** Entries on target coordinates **
━━━━━━━━━━━━━━━━━━━━

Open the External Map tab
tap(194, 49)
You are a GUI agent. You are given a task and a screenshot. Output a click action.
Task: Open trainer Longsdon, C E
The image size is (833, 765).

━━━━━━━━━━━━━━━━━━━━

** EXERCISE BRIEF **
Copy out every line of the data above word for word, without changing anything.

** OUTPUT OF THE TASK **
Open the External Map tab
tap(194, 49)
You are a GUI agent. You are given a task and a screenshot. Output a click action.
Task: Open trainer Longsdon, C E
The image size is (833, 765).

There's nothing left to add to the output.